— Begin EXTRACTED RECORDS —
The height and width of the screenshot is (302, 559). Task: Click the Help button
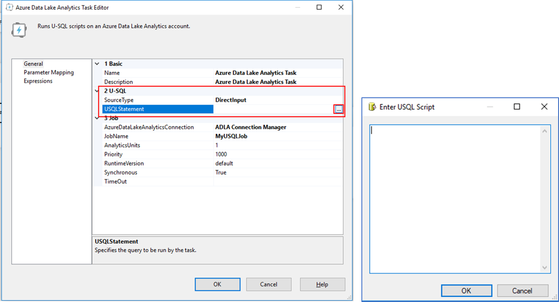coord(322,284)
— End EXTRACTED RECORDS —
— Begin EXTRACTED RECORDS —
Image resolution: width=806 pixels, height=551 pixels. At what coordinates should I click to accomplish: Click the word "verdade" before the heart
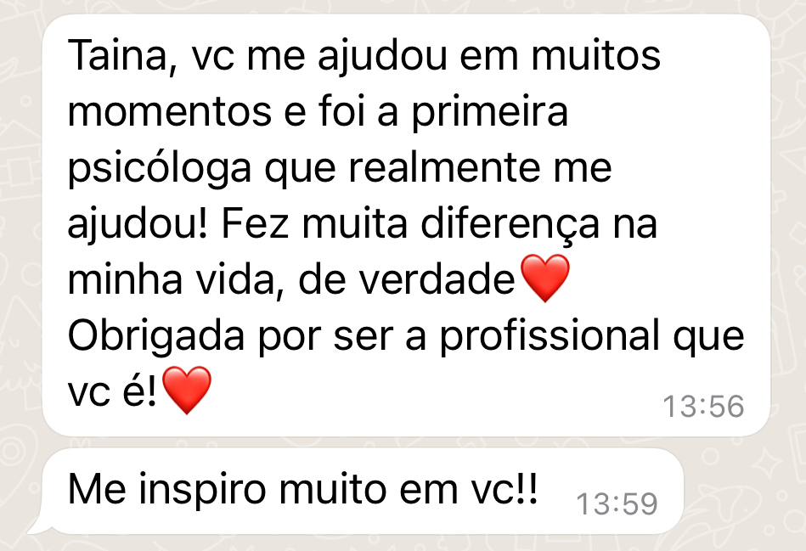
— End EXTRACTED RECORDS —
— Begin EXTRACTED RECORDS —
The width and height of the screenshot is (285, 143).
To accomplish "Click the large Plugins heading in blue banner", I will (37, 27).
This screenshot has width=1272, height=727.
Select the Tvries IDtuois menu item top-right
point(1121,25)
— End EXTRACTED RECORDS —
=== EXERCISE PROMPT ===
Edit the part of the material that opens with the line containing "The width and" and closes with the line containing "point(1121,25)". Replace "menu item" with "menu option", leave everything else unchanged, and return only those lines.

=== FINAL RESULT ===
The width and height of the screenshot is (285, 143).
To accomplish "Click the large Plugins heading in blue banner", I will (37, 27).
This screenshot has width=1272, height=727.
Select the Tvries IDtuois menu option top-right
point(1121,25)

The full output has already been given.